*** Block opens ***

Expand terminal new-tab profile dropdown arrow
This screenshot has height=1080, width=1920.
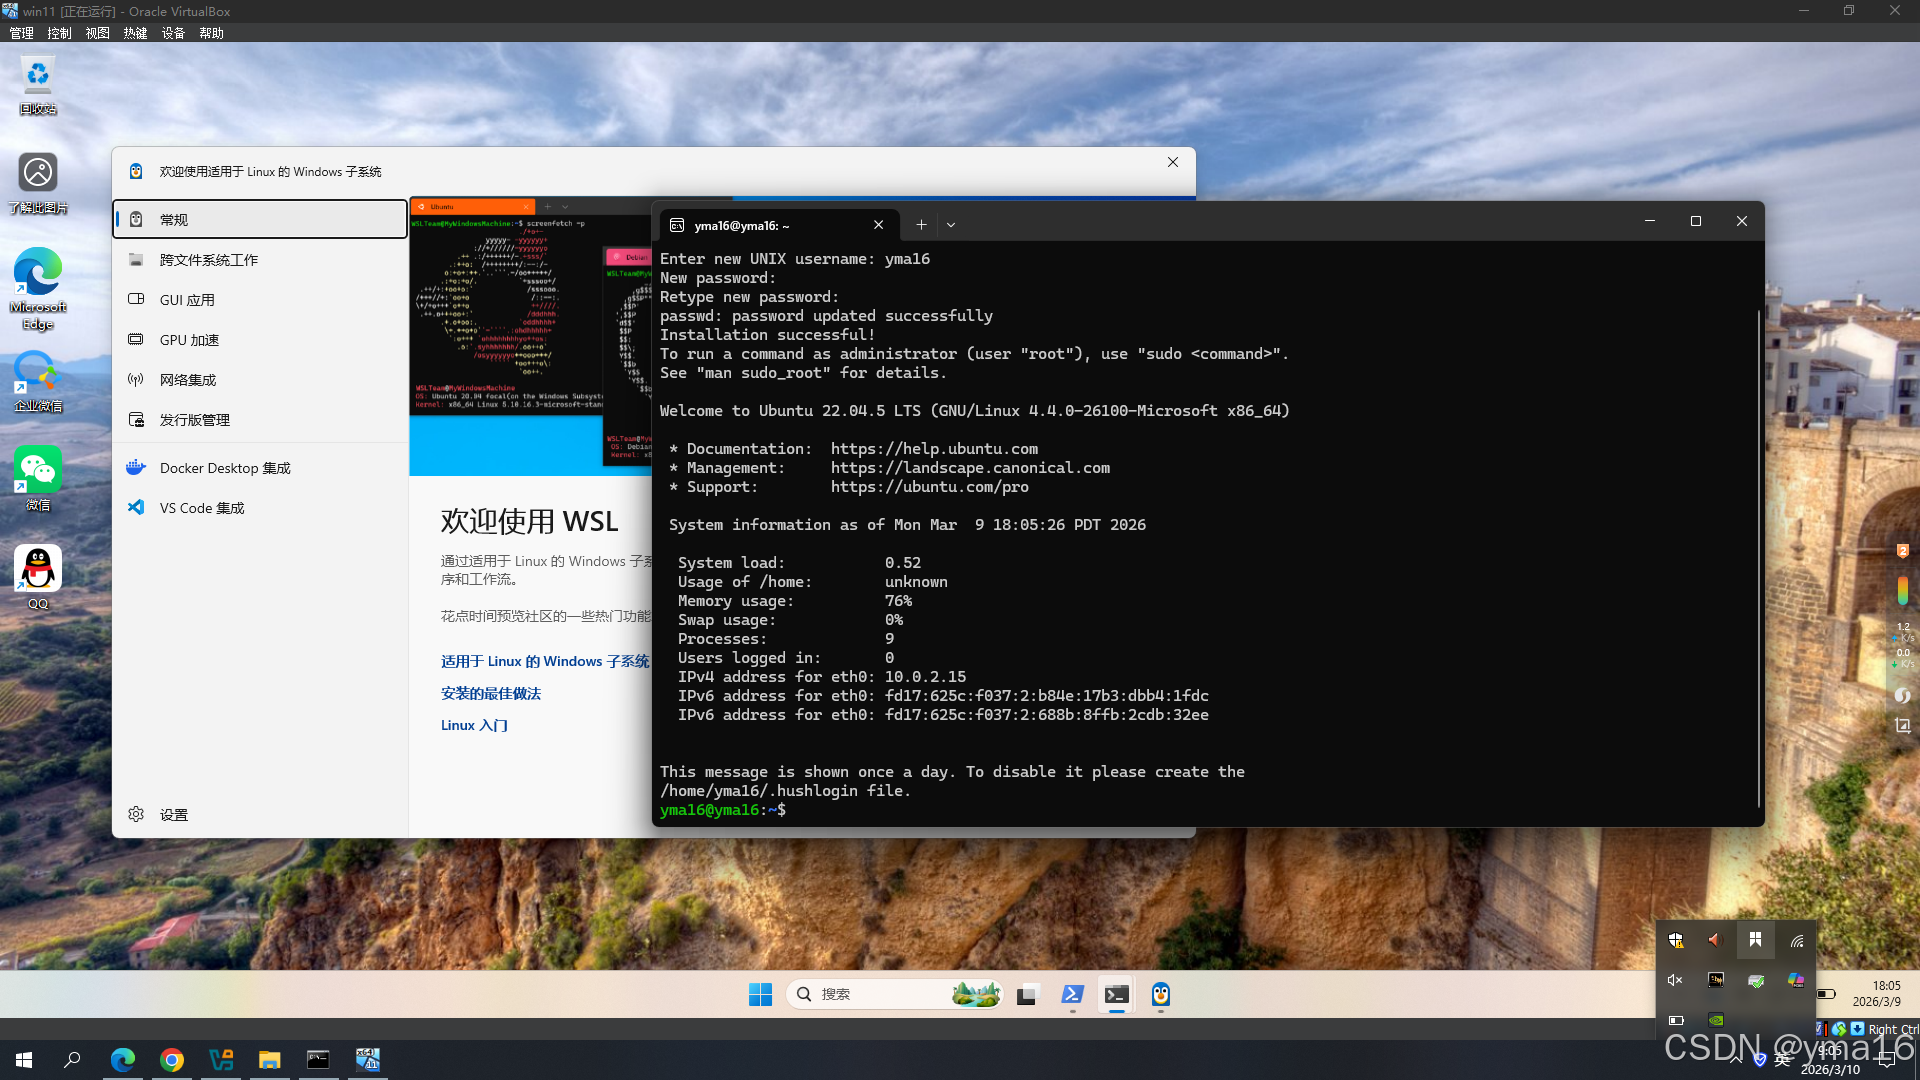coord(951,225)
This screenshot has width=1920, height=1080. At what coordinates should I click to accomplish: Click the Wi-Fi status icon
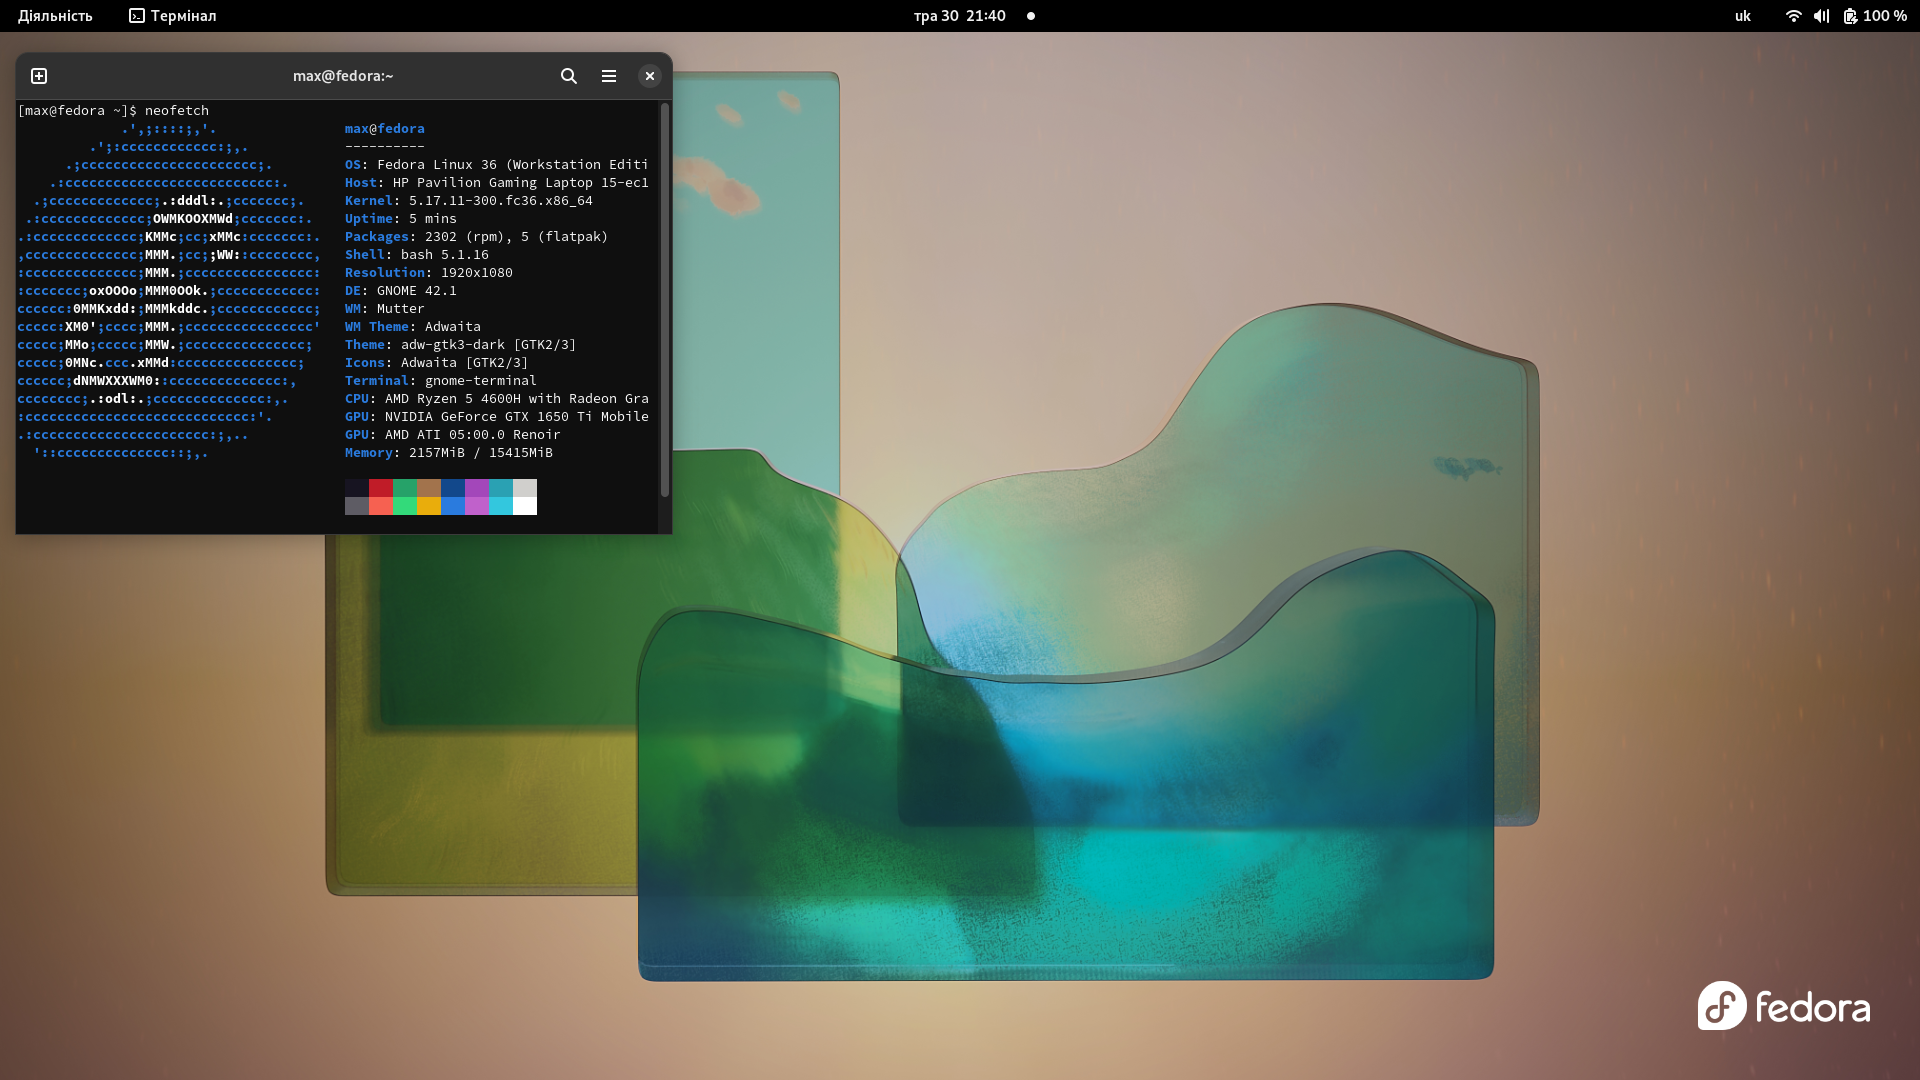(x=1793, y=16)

*** Block closes ***

What you need to do:
Please print all the lines above exactly as given and leave out every picture.

Answer below:
Expand terminal new-tab profile dropdown arrow
This screenshot has height=1080, width=1920.
coord(951,225)
This screenshot has width=1920, height=1080. At what coordinates should I click to accomplish: Click the Wi-Fi status icon
(x=1793, y=16)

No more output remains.